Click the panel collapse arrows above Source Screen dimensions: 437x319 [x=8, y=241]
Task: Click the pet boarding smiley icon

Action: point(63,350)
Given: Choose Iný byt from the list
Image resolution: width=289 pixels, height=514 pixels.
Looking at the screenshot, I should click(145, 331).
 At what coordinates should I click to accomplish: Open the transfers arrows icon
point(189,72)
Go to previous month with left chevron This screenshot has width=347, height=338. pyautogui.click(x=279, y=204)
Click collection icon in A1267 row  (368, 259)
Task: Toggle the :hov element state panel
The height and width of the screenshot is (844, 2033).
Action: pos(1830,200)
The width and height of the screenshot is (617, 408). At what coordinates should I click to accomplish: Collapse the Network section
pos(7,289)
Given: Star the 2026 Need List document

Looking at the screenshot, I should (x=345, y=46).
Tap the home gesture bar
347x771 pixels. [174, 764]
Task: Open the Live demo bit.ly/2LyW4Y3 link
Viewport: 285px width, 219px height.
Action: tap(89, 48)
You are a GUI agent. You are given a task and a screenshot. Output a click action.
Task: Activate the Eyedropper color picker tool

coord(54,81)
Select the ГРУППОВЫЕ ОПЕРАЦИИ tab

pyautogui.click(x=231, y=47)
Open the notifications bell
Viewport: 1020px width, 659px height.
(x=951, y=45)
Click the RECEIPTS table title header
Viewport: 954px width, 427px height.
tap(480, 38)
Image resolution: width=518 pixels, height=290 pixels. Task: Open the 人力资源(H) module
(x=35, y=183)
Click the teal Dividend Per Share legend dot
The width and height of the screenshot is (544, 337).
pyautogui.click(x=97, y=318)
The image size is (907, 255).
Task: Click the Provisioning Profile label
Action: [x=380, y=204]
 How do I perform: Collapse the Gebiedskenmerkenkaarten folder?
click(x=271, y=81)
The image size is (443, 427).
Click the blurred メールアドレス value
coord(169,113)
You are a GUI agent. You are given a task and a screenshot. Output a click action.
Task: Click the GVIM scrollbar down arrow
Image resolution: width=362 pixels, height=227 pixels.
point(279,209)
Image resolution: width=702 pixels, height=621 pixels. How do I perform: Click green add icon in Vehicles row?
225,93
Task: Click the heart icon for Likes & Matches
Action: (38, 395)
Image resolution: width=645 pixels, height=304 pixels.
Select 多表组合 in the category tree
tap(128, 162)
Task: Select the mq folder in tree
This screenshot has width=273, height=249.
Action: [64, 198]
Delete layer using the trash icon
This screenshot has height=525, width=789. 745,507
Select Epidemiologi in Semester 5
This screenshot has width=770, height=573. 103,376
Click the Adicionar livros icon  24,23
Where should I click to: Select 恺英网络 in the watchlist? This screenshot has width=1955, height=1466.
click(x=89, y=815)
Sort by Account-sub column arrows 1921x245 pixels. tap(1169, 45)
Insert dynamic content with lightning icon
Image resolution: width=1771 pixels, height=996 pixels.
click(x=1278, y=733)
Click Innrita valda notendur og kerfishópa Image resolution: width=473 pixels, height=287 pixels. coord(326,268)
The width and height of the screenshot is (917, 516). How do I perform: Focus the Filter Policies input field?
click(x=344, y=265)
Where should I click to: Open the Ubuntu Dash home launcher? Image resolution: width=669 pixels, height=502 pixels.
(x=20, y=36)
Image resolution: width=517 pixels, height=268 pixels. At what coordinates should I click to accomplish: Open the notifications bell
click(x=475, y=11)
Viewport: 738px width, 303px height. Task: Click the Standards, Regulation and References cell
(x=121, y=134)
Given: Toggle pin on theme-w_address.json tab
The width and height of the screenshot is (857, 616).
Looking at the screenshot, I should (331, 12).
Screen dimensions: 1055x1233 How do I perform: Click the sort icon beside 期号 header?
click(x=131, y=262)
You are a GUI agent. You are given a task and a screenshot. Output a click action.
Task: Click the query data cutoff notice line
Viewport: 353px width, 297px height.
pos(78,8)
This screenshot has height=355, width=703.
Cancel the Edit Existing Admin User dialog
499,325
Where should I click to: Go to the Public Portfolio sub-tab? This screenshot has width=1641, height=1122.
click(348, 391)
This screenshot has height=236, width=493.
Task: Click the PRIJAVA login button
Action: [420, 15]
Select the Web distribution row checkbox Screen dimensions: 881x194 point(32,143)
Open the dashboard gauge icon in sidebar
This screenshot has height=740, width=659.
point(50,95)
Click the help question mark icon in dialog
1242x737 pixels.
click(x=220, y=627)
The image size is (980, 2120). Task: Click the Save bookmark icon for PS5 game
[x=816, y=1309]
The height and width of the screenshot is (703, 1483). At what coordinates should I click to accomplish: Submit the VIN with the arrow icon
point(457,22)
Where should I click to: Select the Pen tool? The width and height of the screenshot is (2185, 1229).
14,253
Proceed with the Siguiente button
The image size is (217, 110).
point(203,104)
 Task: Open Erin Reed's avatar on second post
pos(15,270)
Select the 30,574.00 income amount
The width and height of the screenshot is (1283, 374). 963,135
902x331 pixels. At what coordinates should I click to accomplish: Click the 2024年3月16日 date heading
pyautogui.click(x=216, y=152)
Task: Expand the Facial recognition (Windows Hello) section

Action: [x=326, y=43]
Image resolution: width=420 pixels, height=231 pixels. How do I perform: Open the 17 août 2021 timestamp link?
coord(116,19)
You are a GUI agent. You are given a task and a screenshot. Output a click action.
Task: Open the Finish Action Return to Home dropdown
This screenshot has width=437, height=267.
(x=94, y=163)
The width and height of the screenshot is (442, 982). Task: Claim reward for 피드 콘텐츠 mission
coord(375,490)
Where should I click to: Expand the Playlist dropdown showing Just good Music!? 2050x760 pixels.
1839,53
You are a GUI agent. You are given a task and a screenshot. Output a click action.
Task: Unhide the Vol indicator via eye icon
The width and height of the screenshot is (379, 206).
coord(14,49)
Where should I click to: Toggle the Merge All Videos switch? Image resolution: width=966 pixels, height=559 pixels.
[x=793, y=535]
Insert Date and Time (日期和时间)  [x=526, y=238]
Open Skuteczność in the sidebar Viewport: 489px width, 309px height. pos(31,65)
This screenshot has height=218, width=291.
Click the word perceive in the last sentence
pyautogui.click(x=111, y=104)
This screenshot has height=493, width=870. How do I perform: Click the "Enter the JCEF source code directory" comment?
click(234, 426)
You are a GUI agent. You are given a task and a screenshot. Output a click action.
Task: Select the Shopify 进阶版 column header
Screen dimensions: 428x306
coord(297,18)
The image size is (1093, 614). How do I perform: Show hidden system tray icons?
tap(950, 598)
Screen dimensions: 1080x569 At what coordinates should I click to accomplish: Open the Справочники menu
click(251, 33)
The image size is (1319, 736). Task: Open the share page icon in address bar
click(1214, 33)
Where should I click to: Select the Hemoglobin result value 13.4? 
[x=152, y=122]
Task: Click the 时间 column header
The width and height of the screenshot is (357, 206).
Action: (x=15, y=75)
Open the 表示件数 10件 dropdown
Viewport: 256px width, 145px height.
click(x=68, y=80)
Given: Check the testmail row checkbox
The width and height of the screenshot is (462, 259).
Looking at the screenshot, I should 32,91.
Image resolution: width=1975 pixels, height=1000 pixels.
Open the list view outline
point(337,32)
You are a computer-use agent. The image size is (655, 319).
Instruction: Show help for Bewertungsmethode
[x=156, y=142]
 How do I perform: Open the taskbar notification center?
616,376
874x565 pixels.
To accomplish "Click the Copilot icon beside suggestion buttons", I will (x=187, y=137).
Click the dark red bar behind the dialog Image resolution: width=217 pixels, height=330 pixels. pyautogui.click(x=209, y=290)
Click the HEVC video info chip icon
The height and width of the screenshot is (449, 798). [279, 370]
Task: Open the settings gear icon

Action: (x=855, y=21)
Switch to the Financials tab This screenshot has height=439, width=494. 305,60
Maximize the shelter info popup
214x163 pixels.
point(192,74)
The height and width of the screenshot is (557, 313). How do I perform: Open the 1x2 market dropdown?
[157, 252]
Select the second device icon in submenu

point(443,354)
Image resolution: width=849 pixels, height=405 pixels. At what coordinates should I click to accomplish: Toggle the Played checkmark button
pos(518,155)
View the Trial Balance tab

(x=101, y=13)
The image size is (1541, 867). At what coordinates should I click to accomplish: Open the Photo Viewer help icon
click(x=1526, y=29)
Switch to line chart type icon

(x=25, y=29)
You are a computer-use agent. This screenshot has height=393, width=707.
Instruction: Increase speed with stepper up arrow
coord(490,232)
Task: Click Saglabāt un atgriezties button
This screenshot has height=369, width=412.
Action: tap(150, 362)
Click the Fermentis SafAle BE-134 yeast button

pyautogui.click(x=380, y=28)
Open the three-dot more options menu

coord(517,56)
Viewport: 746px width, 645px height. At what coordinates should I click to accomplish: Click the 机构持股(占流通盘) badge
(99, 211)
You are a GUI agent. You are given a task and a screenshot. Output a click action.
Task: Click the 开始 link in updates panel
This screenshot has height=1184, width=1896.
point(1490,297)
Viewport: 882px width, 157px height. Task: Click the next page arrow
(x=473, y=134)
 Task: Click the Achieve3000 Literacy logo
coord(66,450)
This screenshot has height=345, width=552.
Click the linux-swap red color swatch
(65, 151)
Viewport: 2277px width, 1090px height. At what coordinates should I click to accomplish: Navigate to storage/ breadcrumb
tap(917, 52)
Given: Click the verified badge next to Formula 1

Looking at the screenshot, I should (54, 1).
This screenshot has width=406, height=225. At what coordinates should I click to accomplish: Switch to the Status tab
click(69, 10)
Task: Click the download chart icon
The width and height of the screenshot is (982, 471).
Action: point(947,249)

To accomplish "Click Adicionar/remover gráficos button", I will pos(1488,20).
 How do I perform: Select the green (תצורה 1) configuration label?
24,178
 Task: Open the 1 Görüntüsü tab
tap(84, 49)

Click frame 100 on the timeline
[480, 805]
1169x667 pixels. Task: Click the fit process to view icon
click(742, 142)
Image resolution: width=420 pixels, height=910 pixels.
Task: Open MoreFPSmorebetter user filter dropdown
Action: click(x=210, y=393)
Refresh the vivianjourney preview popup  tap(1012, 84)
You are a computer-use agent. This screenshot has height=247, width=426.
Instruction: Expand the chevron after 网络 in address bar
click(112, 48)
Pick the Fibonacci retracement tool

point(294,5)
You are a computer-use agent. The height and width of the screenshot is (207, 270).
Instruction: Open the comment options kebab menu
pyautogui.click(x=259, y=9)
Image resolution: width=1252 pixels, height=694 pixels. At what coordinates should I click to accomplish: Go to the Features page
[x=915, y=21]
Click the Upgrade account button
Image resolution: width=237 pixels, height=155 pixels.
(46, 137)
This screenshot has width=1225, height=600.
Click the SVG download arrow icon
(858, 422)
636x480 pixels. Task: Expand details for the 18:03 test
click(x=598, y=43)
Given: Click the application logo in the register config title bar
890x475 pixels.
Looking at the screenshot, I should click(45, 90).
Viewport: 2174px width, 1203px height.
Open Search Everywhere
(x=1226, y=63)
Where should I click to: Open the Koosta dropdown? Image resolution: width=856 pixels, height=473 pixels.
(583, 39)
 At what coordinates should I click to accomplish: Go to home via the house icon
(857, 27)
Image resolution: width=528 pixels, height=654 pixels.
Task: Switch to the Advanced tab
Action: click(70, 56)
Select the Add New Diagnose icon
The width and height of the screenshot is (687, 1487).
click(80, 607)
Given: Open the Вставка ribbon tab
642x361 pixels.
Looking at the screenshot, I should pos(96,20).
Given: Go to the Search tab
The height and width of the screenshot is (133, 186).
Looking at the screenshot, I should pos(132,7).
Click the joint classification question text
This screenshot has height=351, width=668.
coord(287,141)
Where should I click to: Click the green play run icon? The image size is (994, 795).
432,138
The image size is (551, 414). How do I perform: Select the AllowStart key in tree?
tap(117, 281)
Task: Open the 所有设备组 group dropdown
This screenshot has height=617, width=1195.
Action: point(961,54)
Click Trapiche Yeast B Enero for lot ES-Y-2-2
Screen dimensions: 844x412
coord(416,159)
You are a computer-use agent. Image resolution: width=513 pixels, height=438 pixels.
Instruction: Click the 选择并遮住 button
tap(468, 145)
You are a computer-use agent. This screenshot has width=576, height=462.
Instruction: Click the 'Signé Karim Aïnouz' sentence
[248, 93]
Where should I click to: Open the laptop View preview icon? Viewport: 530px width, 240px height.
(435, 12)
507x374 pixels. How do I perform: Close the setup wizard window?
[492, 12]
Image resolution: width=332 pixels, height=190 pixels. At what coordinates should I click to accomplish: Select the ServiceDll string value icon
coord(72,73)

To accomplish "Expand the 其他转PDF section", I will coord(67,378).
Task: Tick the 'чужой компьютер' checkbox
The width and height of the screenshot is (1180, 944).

Work required. Reproduce verbatim the stretch of data from the line containing "I will pos(1488,20)." through the line containing "Refresh the vivianjourney", both ends included.

Task answer.
To accomplish "Click Adicionar/remover gráficos button", I will pos(1488,20).
 How do I perform: Select the green (תצורה 1) configuration label?
24,178
 Task: Open the 1 Görüntüsü tab
tap(84, 49)

Click frame 100 on the timeline
[480, 805]
1169x667 pixels. Task: Click the fit process to view icon
click(742, 142)
Image resolution: width=420 pixels, height=910 pixels.
Task: Open MoreFPSmorebetter user filter dropdown
Action: click(x=210, y=393)
Refresh the vivianjourney preview popup  tap(1012, 84)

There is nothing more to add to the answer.